# [Excerpt]
##############################

INDIANAPOLIS — By the time the first round of the NFL Draft was over on Thursday night, the Colts’ position at No. 47 looks almost exactly as everybody expected.
The board is starting to look thin at defensive end, but the top of a deep linebacker class remains available, meaning there will likely be a prospect available at one of the team’s two most critical needs when Indianapolis finally lands on the clock.
But the Colts are much more likely to have immediate impact available at linebacker than the kind of edge rusher who would elevate a pass rush that wilted without a healthy DeForest Buckner at defensive tackle in the second half of 2025.
“I mean, we’ve not gotten the double-digit sack guy, but we’ve drafted pretty good football players,” Colts GM Chris Ballard said earlier this week. “The double-digit guys are not always easy to find. We’ve got to do a better job making sure we try to identify the right things. Hopefully, we’ll be able to do that.”
NFL teams drafted six edge rushers in Thursday’s first round, hoping to land the double-digit guy that has eluded Ballard in his decade at the helm of the Colts.
Ballard traded away his first-round pick at the deadline last year to address another position that has given him trouble in the draft, sending his first-round picks in 2026 and 2027 to the Jets to get No. 1 cornerback Sauce Gardner.
Without that pick, the top of the draft was out of reach. The Jets took Texas Tech’s David Bailey at No. 2, the Giants grabbed Ohio State’s Arvell Reese at No. 5 and Tampa Bay scooped up Miami’s Rueben Bain at No. 15, finishing off the players who were always unlikely to fall within range of the No. 47 pick Indianapolis holds.
A brief lull between No. 15 and No. 21 offered a little hope to Indianapolis that the first round’s run on offensive linemen might push the edge rushers down, leading to a stockpile in the second round.
Then the Chargers took Akheem Mesidor at No. 22, Dallas snapped up Central Florida’s Malachi Lawrence at No. 23 and the Titans took Auburn’s Keldric Faulk at No. 31, whittling down the options.
Lawrence might have been the player the Colts were hoping to see fall. Lawrence has the length — he stands 6-4, with nearly 34-inch arms — and speed (4.52 seconds in the 40-yard dash) to provide what Ballard wanted to get at defensive end, and Indianapolis brought him in for a top-30 visit.
While his college production topped off at 7.5 sacks in his sophomore season, Lawrence’s athleticism offered the possibility of the pitch Ballard wanted to get.
“I do think adding a fastball is kind of what we need,” Ballard said.
Ballard believes the rest of the class at defensive end is deep.
If there is no run on the position early on the second day of the draft, there are options available who might fit at No. 47. Missouri’s Zion Young, Texas A&M’s Cashius Howell, Illinois’s Gabe Jacas and Clemson’s T.J. Parker are still on the board, players who were expected to be late first-rounders or picks high in the second round.

##############################

# [Rows]
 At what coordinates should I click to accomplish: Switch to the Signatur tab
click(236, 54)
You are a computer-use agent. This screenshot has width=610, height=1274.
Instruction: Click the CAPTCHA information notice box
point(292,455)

##############################

# [Complete the following]
**1.** Name every player the draft article describes as still on the board at the end of the first round, each with the school given for that player.
**2.** Reproduce the passage of the draft article between "NFL teams drafted" and "cornerback Sauce Gardner.", inclusive, word for word.
The listing is separate material and unrelated to the draft article.

# [Exercise results]
**1.** Zion Young (Missouri), Cashius Howell (Texas A&M), Gabe Jacas (Illinois), T.J. Parker (Clemson)

**2.**
NFL teams drafted six edge rushers in Thursday’s first round, hoping to land the double-digit guy that has eluded Ballard in his decade at the helm of the Colts.
Ballard traded away his first-round pick at the deadline last year to address another position that has given him trouble in the draft, sending his first-round picks in 2026 and 2027 to the Jets to get No. 1 cornerback Sauce Gardner.